Cisco is kicking off its Cisco Live conference today by introducing three new technologies to embed security into its branch office routing products: StealthWatch, Umbrella Branch, and the Meraki security appliance.
The StealthWatch Learning Networks technology derives in part from Cisco’s $452.5 million acquisition of Lancope earlier this year.
Branch offices can integrate the StealthWatch software into their installed Cisco ISR 4000 Series branch routers. “It now becomes network-plus-security all in one,” says Prashanth Shenoy, senior director of enterprise networking and mobility at Cisco. “It can do machine learning and threat detection right at the edge. And the good part for the customer is they don’t need to buy a new hardware appliance.”
Umbrella Branch stems from Cisco’s $635 million acquisition of OpenDNS in 2016.
It secures guest WiFi access at branch offices without having to backhaul the traffic. “Guests don’t have a VPN or security on their mobile devices,” says Shenoy, “but the Umbrella Branch intercepts all web traffic and will block any kind of malware or phishing right at the edge.”
Like StealthWatch, Umbrella Branch is purchased as a software license and is activated on the Cisco ISR branch office router. It has the benefit of saving bandwidth and costs on expensive MPLS links, while still ensuring safe WiFi access to the Internet.
If this sounds a bit like software-defined wide area networking (SD-WAN), that’s because it is. “The ISR 4K is our platform for providing SD-WAN. This compliments and adds on to security for SD-WAN deployments,” Shenoy says.
Cisco is talking about Umbrella Branch in terms of WiFi because it’s one of the most common ways to provide Internet access. But the Umbrella Branch technology is also applicable to other Internet connections such as 3G and 4G cellular.
Finally, Cisco unveiled the Meraki MX security appliance as part of its Meraki product suite. This would be an alternative for businesses that don’t have the more robust ISR routing platform.
“Typically, Meraki is deployed by customers that have lean IT, such as remote sites,” says Shenoy.
The new security product is integrated with cloud-managed networking. It has a cloud-based subscription license.
Cisco has recently combined its networking and security engineering groups into one group under general manager David Goeckeler.

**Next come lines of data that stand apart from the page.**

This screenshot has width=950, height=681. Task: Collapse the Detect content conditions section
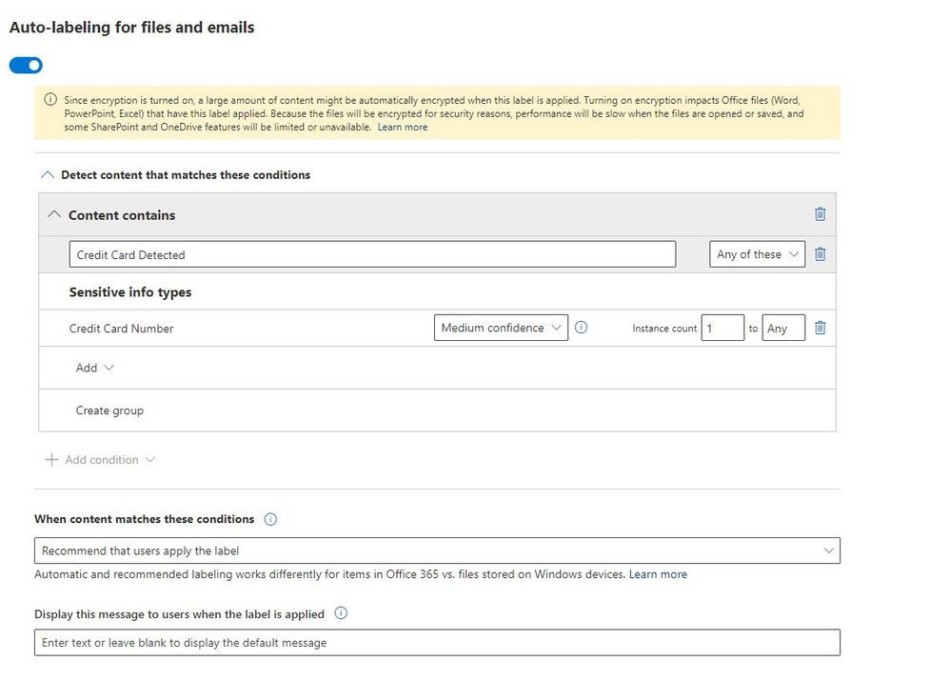(49, 175)
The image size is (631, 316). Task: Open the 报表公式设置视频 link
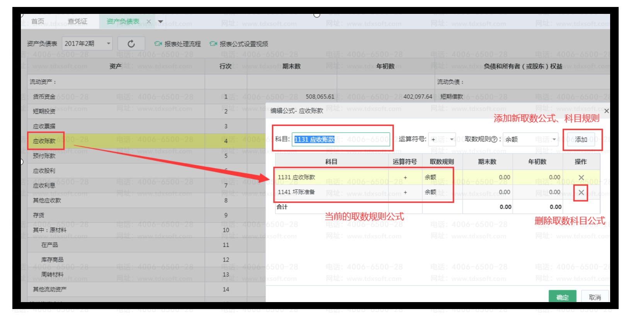click(x=243, y=44)
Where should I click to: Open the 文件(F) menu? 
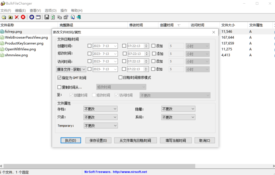(x=6, y=10)
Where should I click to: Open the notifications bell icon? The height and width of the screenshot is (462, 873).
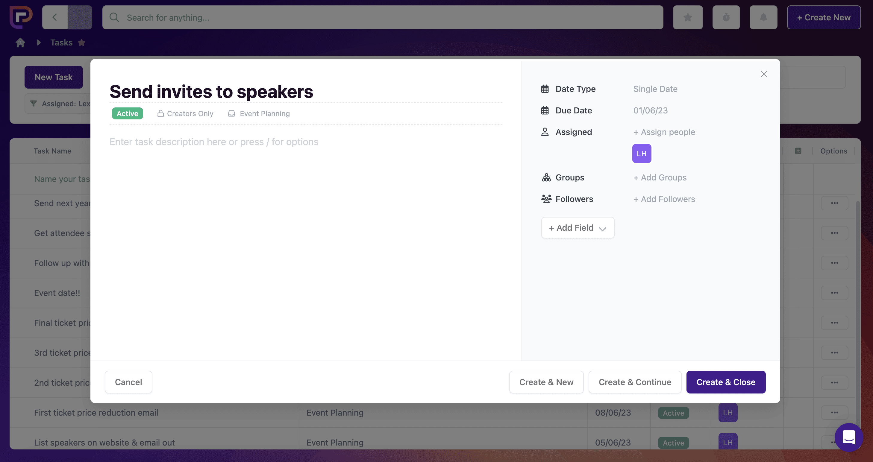click(763, 17)
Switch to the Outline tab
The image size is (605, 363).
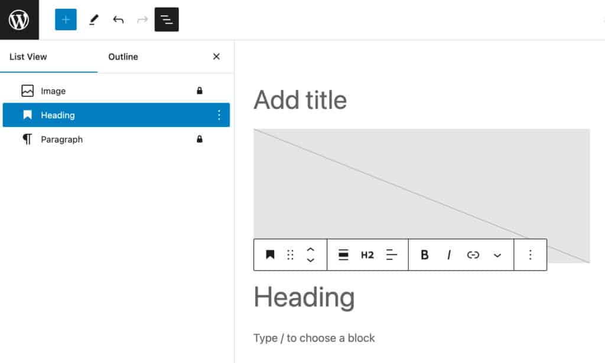click(x=122, y=57)
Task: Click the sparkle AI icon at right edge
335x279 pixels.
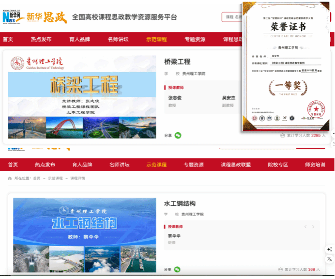Action: click(x=330, y=249)
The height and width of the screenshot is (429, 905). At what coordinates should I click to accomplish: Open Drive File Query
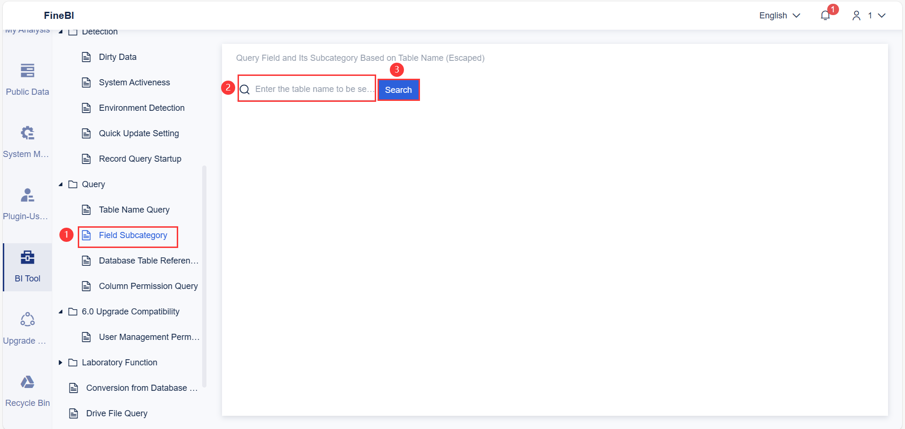click(116, 413)
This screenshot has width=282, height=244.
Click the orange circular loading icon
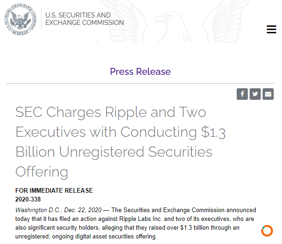click(267, 231)
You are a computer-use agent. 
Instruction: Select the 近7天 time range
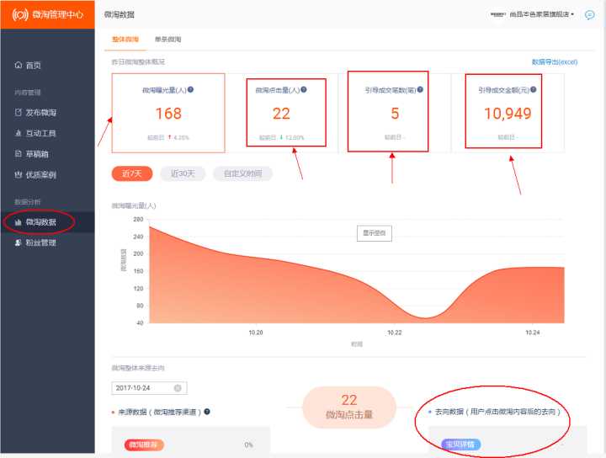132,173
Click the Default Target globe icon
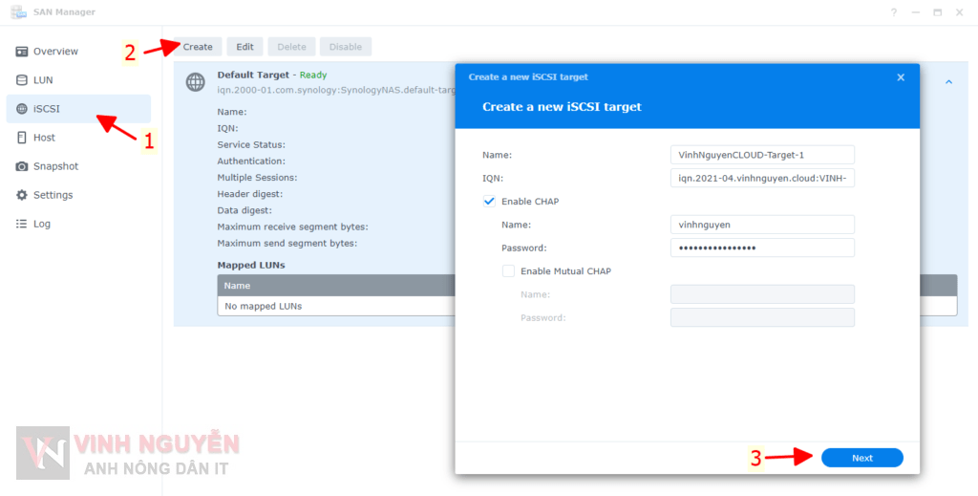Viewport: 978px width, 496px height. (195, 82)
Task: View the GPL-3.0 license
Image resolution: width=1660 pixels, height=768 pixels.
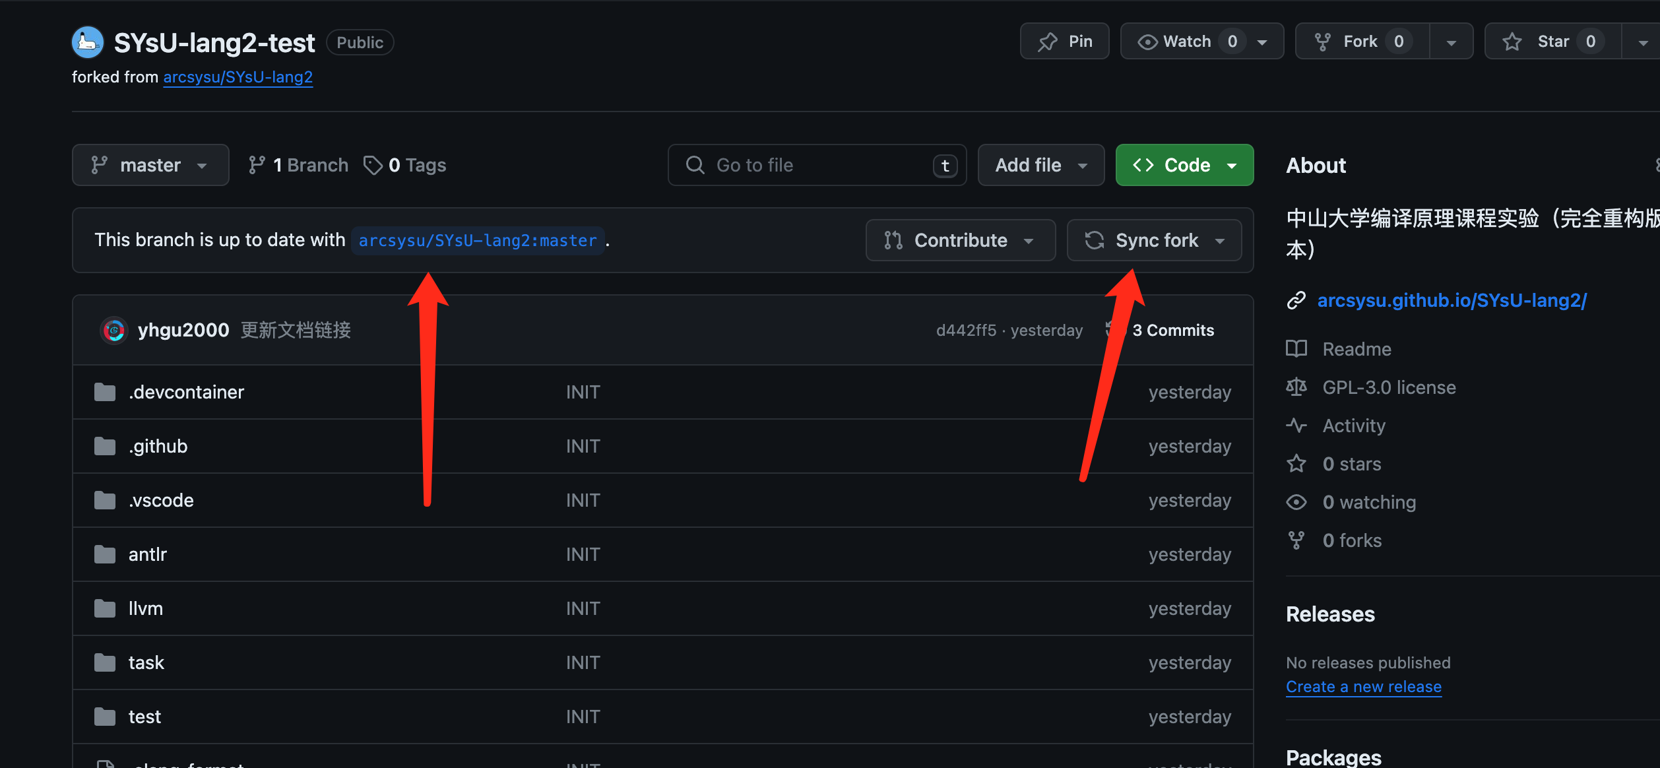Action: pyautogui.click(x=1388, y=387)
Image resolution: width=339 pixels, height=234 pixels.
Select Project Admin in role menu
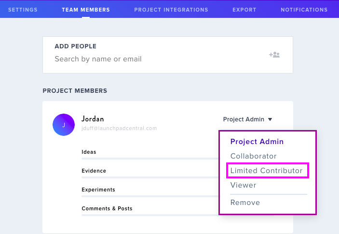tap(257, 142)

“We’ve been integrating security into our networking infrastructure. We can do blocking of threats from the edge network to the core network to the cloud network, with David [Goeckeler] overseeing the entire portfolio,” says Shenoy.
It also appears that Cisco will draw less distinction between enterprise networking and service provider networking. Shenoy says, “A lot of service providers are using enterprise networking gear. David is a true GM.”